Apologists for the Chomskian approach may insist that many subtleties have been overlooked in these comments. But the primary texts underlying this school of linguistics are so pretentious and prolix that it is truly hard to determine what these subtleties may be. Surely linguists—of all people—should cultivate as simple and direct a style as possible. When they fail to do so, one is justified in identifying their failure as further proof that something is amiss in their theories. Translators—perhaps above all others—customarily show great respect for technical terminologies of all sorts. But they also tend to detect intuitively those terminologies composed of arbitrary jargon, where far less may be present than meets the eye.
Two images spring to mind in explaining the different perspectives of translators and linguists. In the first translators can perhaps best be seen as front-line soldiers in an ongoing series of language wars: caught in the trenches, they regularly and routinely fight day-to-day, hand-to-hand skirmishes with the minutiae of language. Linguists, however, have little hands-on experience of this sort and rarely seek to gain any: they perhaps most resemble rear-guard armchair generals. And the examples of linguistic encounters they cite have little connection with those taking place on the battlefield.
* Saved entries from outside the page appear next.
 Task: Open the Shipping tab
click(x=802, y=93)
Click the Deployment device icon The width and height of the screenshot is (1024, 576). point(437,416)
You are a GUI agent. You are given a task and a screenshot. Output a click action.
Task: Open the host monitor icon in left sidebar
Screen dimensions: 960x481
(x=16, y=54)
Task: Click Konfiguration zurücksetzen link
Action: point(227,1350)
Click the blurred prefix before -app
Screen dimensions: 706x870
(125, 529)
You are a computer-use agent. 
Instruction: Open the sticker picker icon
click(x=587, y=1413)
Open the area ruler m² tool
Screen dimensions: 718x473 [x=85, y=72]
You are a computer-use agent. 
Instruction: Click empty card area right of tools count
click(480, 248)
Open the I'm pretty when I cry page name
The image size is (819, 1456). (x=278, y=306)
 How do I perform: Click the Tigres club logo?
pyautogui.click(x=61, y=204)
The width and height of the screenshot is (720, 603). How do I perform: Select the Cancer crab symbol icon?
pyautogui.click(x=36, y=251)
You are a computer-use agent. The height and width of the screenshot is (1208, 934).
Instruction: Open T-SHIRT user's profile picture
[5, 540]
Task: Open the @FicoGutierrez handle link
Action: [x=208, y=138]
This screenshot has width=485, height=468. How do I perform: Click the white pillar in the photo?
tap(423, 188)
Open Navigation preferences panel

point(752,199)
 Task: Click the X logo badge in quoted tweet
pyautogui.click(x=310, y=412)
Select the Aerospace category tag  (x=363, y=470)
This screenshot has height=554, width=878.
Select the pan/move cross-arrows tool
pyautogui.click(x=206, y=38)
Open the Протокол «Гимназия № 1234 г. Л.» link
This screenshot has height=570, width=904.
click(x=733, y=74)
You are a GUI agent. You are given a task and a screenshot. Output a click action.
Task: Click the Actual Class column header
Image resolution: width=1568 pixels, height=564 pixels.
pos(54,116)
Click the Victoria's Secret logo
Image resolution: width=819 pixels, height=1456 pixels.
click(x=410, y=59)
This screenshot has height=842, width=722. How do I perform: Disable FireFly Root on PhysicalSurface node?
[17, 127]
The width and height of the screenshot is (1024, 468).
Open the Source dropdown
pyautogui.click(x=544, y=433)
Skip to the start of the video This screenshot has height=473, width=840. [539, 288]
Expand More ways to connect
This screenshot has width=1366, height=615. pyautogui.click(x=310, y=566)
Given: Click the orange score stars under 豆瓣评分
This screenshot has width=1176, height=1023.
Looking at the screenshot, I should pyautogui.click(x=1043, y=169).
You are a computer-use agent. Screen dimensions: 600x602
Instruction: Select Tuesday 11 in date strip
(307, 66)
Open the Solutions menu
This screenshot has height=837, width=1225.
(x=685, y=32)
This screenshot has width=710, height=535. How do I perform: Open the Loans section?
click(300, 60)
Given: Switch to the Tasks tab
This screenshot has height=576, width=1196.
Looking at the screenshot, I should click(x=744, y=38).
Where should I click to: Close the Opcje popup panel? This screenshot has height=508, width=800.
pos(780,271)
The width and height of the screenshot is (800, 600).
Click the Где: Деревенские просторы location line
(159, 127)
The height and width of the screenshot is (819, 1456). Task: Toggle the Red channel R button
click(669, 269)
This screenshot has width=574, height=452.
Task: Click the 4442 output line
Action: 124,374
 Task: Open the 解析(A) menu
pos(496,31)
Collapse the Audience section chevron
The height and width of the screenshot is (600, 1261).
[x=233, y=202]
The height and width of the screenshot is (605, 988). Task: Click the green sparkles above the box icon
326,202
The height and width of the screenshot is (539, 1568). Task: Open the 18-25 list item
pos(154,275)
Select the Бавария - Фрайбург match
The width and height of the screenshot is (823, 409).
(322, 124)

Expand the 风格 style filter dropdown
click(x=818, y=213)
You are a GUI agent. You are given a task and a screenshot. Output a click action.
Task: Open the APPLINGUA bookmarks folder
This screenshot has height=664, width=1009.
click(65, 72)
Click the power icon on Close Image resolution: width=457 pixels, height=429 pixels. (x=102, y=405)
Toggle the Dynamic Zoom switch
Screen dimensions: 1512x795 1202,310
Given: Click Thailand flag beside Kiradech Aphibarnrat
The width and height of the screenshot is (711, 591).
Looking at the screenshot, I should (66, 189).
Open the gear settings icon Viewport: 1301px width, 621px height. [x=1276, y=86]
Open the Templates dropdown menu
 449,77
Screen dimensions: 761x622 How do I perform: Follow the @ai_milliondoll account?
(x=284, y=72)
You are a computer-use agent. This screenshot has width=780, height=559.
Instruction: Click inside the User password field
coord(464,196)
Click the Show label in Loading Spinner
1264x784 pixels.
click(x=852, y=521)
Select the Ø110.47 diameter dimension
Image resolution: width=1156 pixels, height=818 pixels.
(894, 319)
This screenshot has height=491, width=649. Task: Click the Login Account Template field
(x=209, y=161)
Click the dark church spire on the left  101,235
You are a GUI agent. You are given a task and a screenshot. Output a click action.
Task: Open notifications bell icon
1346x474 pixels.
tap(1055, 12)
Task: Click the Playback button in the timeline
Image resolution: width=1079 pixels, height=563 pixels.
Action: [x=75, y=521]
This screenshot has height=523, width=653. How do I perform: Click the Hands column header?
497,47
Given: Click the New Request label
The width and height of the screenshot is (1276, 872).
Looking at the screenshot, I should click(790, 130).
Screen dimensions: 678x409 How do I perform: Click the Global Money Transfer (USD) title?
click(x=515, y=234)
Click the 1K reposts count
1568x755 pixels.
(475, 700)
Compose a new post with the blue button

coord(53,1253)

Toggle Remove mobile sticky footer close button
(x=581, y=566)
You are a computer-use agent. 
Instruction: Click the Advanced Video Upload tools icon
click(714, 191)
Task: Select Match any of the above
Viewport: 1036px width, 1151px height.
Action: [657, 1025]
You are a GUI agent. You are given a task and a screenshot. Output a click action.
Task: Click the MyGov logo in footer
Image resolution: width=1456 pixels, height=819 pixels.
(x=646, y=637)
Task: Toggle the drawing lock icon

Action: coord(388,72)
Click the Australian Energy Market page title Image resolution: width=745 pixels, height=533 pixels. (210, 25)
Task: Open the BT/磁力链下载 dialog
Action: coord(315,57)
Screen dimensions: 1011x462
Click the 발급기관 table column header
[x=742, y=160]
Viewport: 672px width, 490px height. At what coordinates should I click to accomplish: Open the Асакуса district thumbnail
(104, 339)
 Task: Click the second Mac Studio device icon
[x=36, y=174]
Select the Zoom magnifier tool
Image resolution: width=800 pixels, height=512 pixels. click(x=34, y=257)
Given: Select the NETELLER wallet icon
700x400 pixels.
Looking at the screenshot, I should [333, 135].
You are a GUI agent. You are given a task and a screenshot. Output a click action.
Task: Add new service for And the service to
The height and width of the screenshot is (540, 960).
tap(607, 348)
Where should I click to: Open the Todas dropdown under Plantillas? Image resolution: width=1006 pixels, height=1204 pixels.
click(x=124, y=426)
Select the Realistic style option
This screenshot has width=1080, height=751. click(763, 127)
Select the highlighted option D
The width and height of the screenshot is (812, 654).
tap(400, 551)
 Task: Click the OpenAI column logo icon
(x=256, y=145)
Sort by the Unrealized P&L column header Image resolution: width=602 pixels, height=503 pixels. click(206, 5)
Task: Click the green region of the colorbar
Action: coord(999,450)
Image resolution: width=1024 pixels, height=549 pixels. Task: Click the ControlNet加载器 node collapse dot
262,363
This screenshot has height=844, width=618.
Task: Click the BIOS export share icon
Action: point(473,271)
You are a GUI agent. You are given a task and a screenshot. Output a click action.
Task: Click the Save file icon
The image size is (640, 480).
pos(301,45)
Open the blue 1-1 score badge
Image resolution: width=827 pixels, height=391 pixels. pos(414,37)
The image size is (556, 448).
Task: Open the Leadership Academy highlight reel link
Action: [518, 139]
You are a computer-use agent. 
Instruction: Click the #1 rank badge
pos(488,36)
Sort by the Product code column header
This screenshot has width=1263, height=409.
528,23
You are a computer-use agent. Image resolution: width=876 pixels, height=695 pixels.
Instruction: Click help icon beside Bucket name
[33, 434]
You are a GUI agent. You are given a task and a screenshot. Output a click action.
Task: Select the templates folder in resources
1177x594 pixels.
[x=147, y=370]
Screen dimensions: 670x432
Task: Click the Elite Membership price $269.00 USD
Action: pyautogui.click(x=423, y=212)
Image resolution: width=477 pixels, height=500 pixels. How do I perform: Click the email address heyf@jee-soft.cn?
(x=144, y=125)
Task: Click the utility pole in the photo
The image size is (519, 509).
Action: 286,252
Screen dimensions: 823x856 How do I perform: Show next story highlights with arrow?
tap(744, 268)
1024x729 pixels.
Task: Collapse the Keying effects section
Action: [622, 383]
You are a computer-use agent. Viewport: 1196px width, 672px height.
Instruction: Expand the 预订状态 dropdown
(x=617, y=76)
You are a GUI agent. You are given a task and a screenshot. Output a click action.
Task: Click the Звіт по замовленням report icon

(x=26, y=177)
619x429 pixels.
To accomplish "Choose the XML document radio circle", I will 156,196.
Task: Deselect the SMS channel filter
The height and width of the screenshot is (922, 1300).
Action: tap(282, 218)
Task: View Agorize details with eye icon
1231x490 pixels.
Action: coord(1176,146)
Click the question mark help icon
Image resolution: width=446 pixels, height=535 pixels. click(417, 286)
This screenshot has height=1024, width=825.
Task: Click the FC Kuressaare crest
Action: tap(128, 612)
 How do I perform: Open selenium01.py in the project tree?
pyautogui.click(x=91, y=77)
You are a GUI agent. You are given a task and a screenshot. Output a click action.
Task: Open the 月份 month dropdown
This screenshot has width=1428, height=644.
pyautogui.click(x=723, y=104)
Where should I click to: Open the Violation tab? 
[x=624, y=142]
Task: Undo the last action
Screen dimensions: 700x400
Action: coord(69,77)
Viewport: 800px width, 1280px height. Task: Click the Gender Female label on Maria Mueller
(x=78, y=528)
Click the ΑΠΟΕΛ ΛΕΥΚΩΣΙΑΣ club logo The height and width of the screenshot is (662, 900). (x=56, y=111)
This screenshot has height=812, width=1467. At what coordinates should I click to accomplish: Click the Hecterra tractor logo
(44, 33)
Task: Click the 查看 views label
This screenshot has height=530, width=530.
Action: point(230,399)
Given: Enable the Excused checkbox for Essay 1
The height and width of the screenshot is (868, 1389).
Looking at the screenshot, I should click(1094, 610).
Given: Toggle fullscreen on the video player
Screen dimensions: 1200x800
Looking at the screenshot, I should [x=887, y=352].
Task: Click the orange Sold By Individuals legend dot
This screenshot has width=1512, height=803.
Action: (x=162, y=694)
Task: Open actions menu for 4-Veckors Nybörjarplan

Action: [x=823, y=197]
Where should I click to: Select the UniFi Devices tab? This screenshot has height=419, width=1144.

Another comparison is suggested by astronomer Carl Sagan's dismissal of alleged UFO reports. If UFOs truly exist, challenges Sagan, why is it that astronomers never seem to discover any. After all, astronomers are constantly watching the sky and scanning it with all manner of subtle detection devices. They are moreover professional sky-watchers. Yet the only ones who spot saucers are almost invariably amateurs, who rarely ever glance skyward and have little beyond ignorant superstition to help them interpret what they see.
Springing from this comparison, those supporting medieval linguistic theories could just possibly emerge as the amateurs, while the true professionals with their eye on scientific data could be none other than translators.
Some truly great theorists have of course been active in the field of linguistics—not only Whorf and Sapir but Saussure, Hjelmslev, Uldall, Bloomfield, and Mounin, among others. But it is hard to escape the conclusion that the Chomskian view adds up to a kind of Dr. Feel-Good view of language: don't worry, it's not really very complex, and we have it all under control. Perhaps this is the kind of linguistic theory that Americans deserve, or at least those Americans who would rather not learn—or even know much about—foreign languages. In the same way that Lysenko's theories of biology protected Soviet citizens from any idea that could pollute Communism, perhaps these linguistic doctrines protect Americans from knowing very much about language.
It is also hard to escape the conclusion that today's standards in Linguistics may be extremely low. I hope to present some ideas for raising these standards in a future article. As Georges Mounin pointed out long ago, there can be no valid theory of linguistics that does not also provide a workable theory of translation, something the Chomskians quite clearly fail to do. Per Dohler has suggested that perhaps translators have something to learn from linguists—but it is equally possible that linguists have a fair amount to learn from translators.